**Data shown:**
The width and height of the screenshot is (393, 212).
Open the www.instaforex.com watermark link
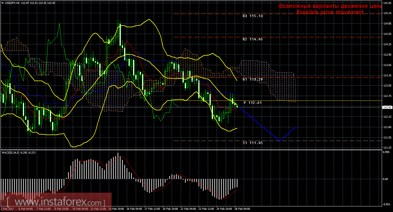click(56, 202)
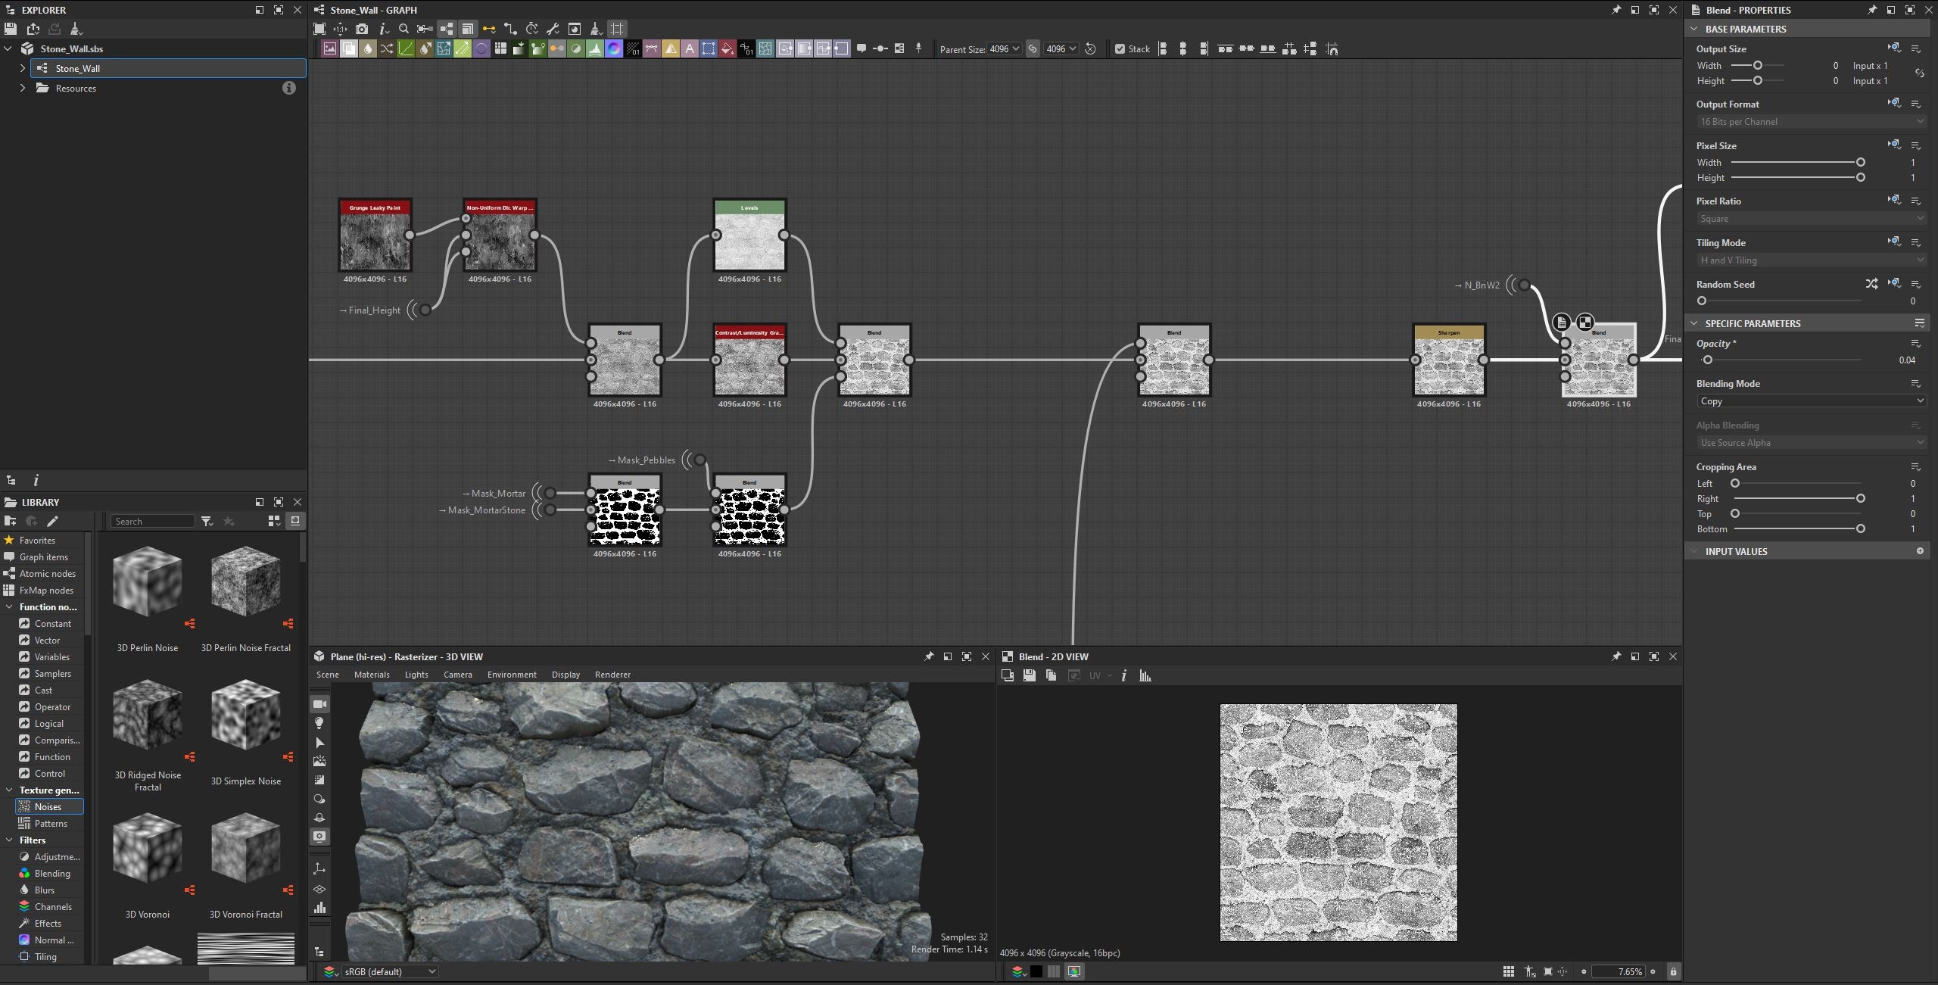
* * *
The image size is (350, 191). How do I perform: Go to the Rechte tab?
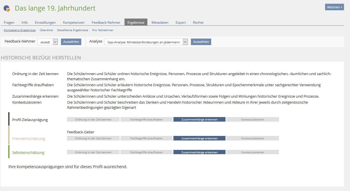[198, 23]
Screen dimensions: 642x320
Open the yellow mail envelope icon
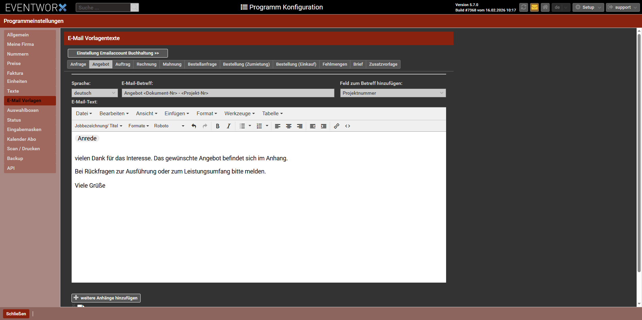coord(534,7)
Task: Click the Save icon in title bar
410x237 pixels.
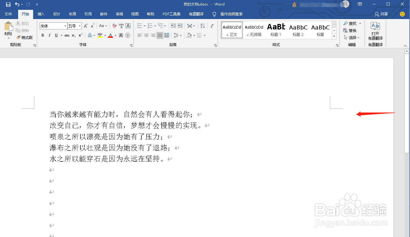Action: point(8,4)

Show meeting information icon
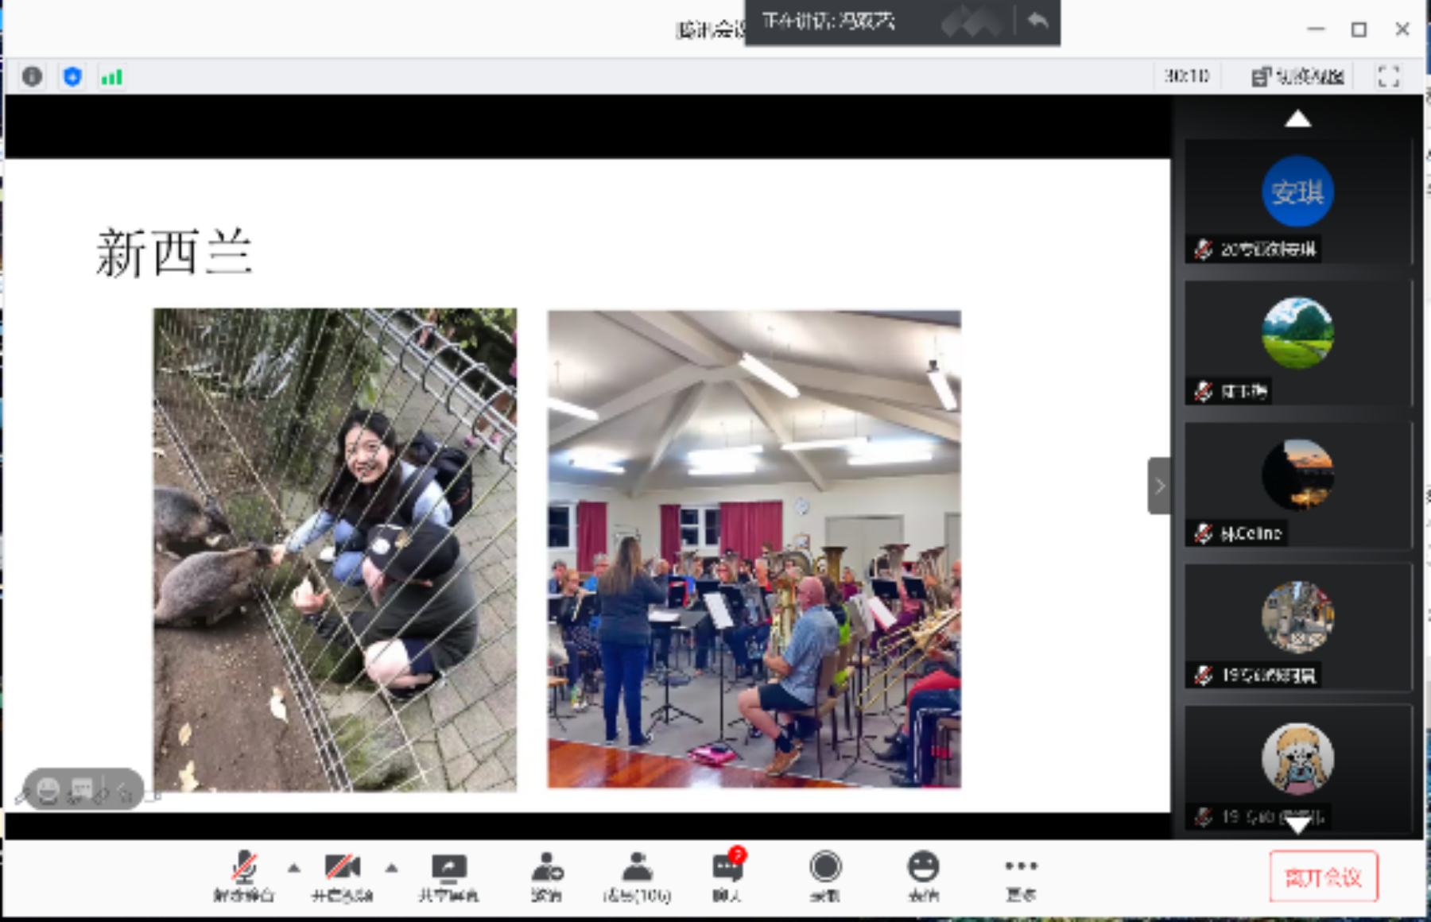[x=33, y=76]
* * *
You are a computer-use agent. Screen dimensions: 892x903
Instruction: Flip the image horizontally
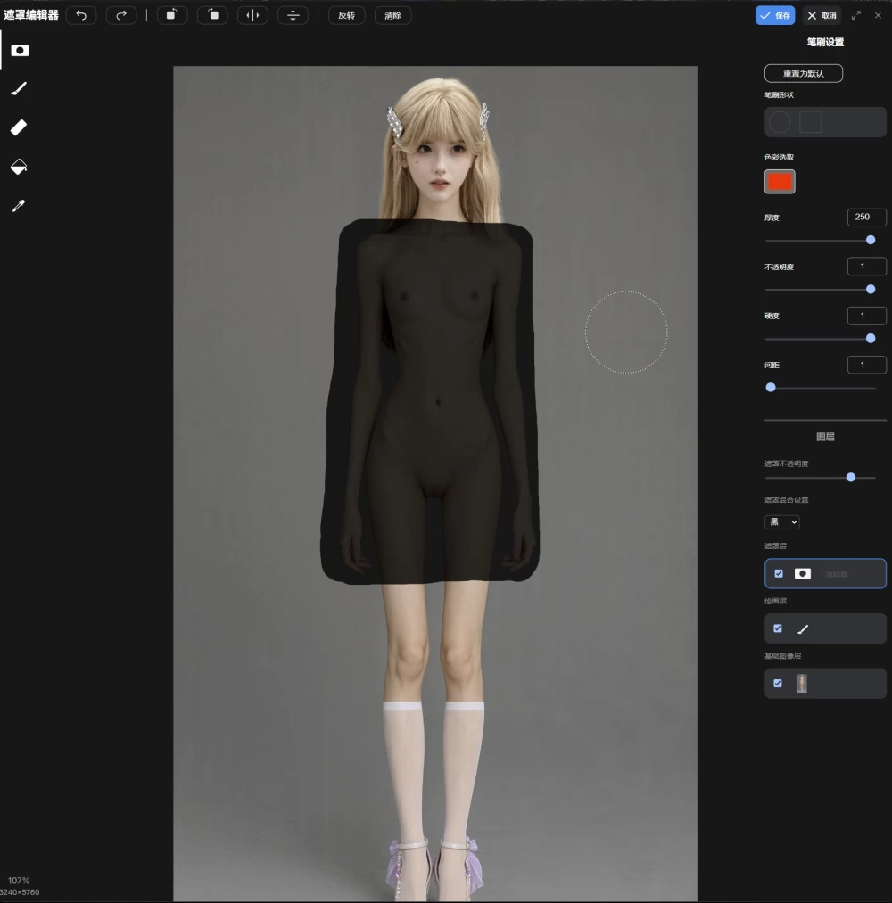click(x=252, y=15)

**Exercise description:**
Search the entries for the word "dimensions", then list each line that holds it.

**Output for this exercise:**
Screen dimensions: 642x320
You are a computer-use agent. Screen dimensions: 892x903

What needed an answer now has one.